I'm still not sure if Lawness is asking if a necessary condition and a sufficient condition can happen simultaneously (meaning that if these things were really happening, could they happen at the same time or does one have to come first), or if (s)he's asking if a necessary condition can also be a sufficient condition and vice versa--but here's something that might help regardless. Logically speaking, 'necessary' and 'sufficient' are pretty much technical terms that refer to the logical relationship between two sentences/ideas, rather than to the actual relationship of whatever is being discussed. In other words, here's a sentence:
If I have gas in my tank, then my car will run.

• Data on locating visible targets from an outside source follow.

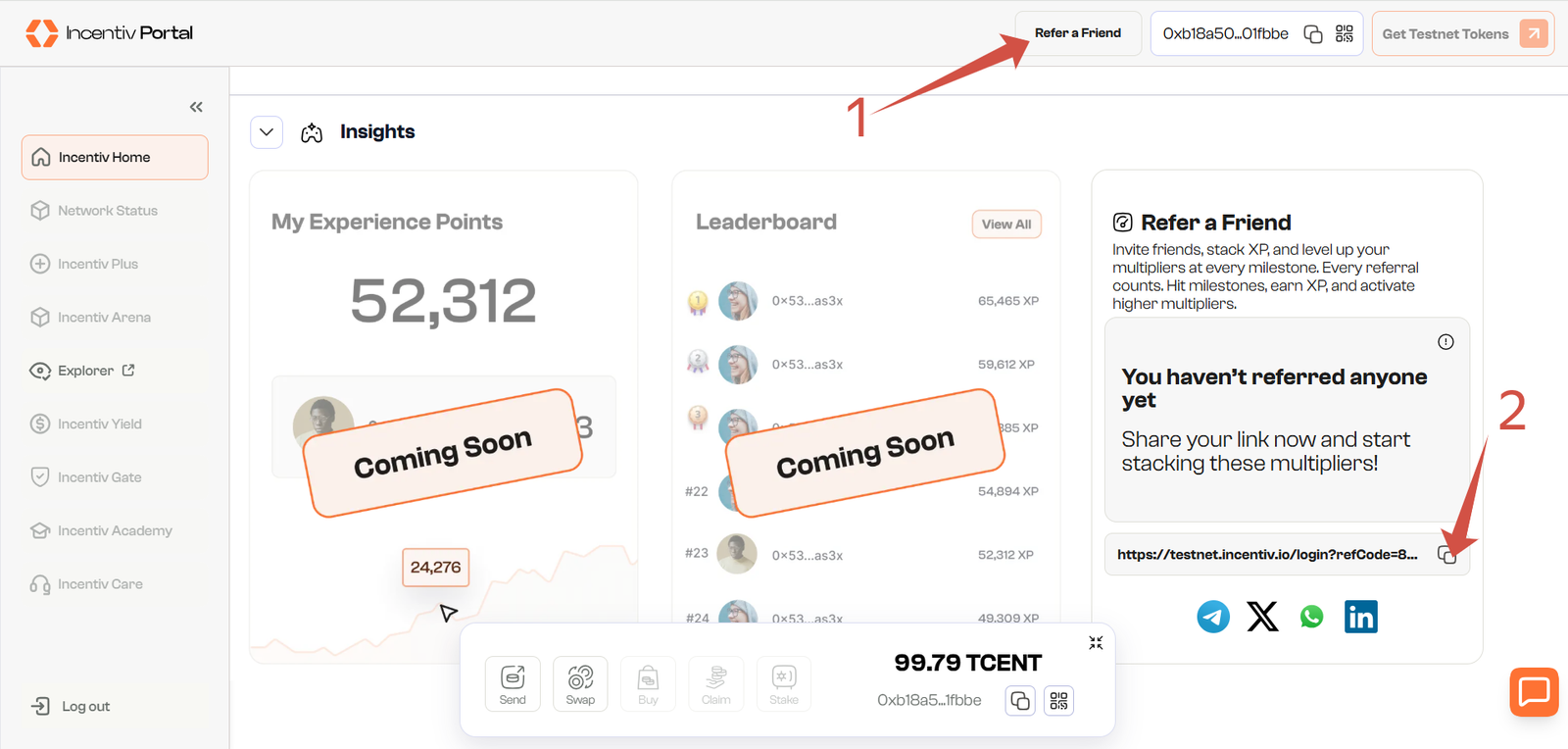
Task: Click the Refer a Friend button
Action: point(1077,33)
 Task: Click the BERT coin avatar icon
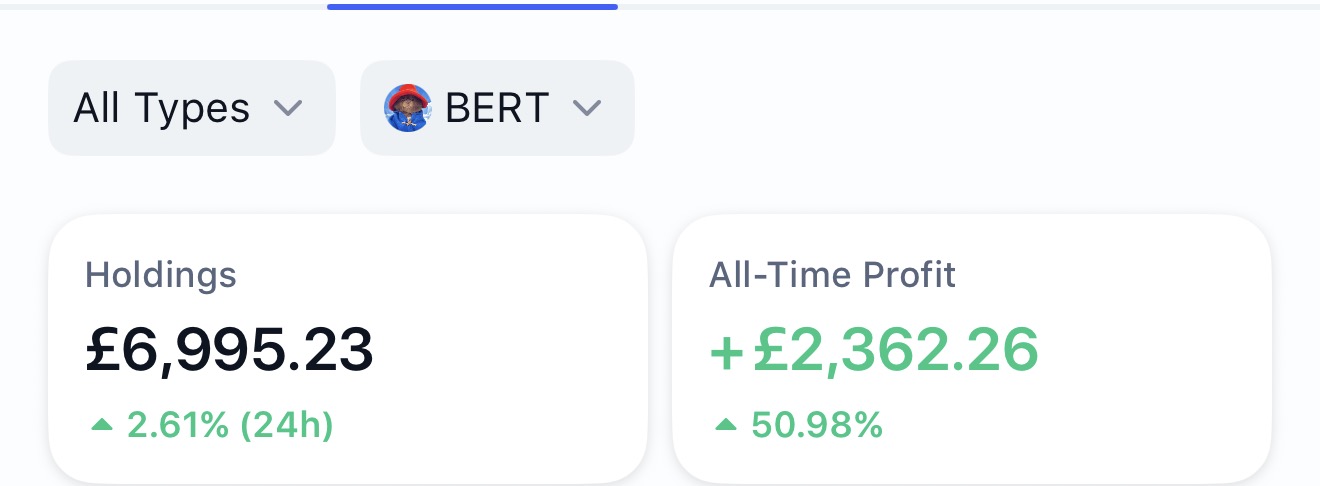(408, 108)
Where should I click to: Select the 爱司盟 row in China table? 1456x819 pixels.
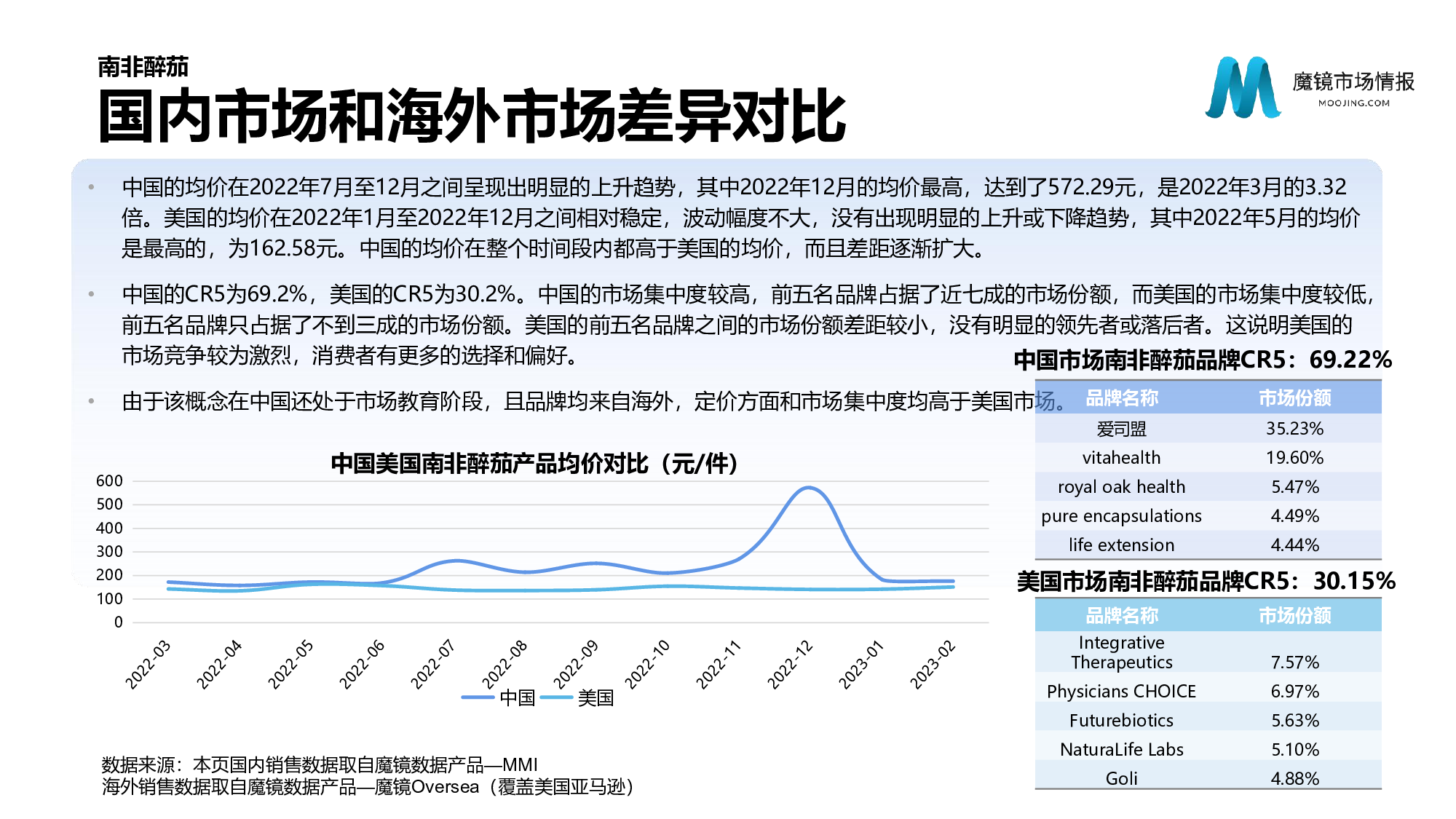pos(1121,429)
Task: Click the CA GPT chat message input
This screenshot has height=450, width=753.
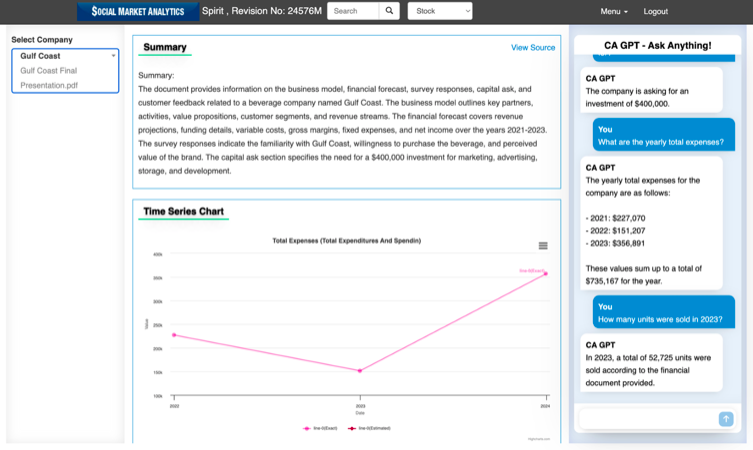Action: click(647, 419)
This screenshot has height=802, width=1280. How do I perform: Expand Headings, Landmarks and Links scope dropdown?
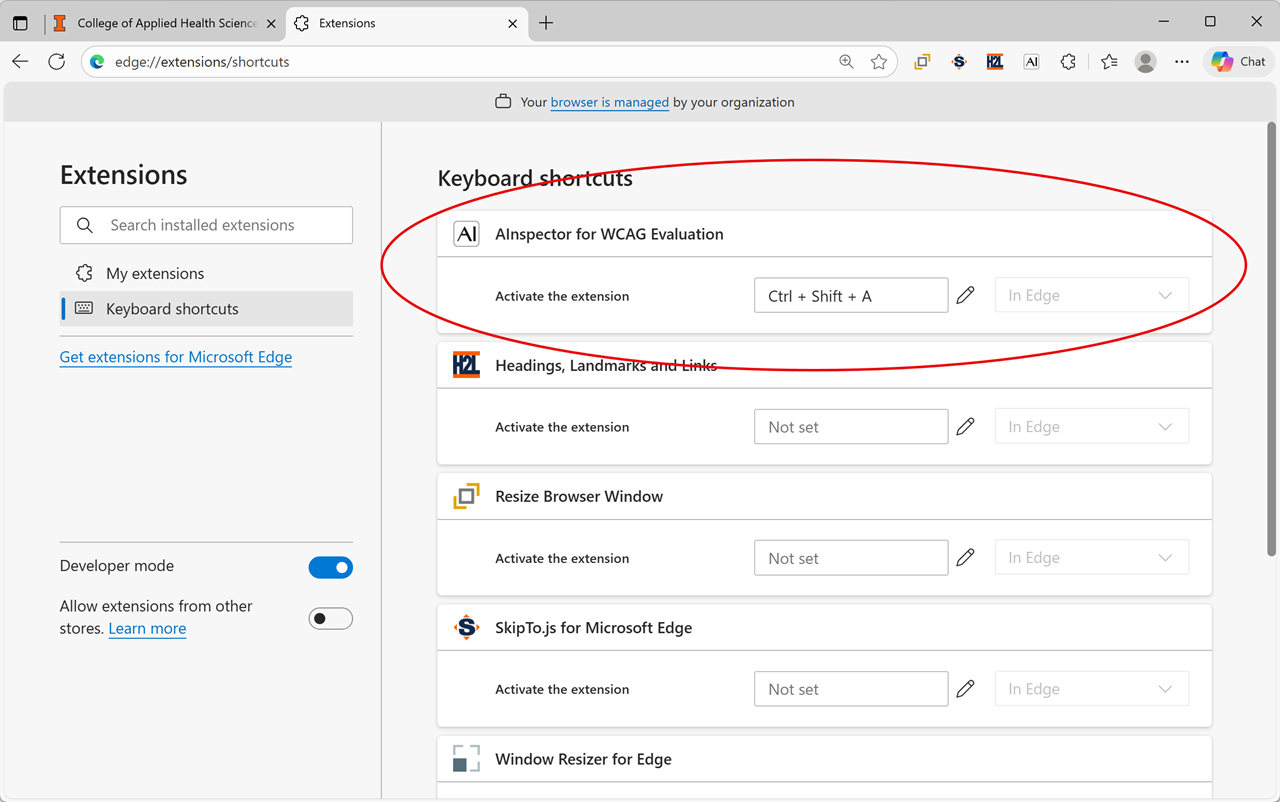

Even though in real life, it would be more accurate to say that gas is necessary for my car to run, in that sentence 'gas in my tank' is the sufficient part and 'my car will run' is the necessary part. This is because 'necessary' just means "this is necessarily true if the other part is true"--which is what the conditional means. And 'sufficient' just means "the truth of this statement is enough to guarantee the truth of this other statement". The two statements that make up a conditional don't have to have any sort of realistic relationship at all--I can slap any two statements or ideas together and form a conditional, and one part will still be the sufficient part and the other the necessary part--so it might be easier not to think about how the statements are related to eachother in a real-life sense--because all any conditional really means is "if this is true, then that is true" -- why or how they are related to each other doesn't matter at all.
I was really asking if they can occur in real life terms simultaneously because I was trying to make sense of the two with a real world example. It helps to think of the two instances/events in logical terms and without subscribing meaning to them. For diagramming purposes, the sufficient condition ALWAYS comes first, right? At least that is what LRB says.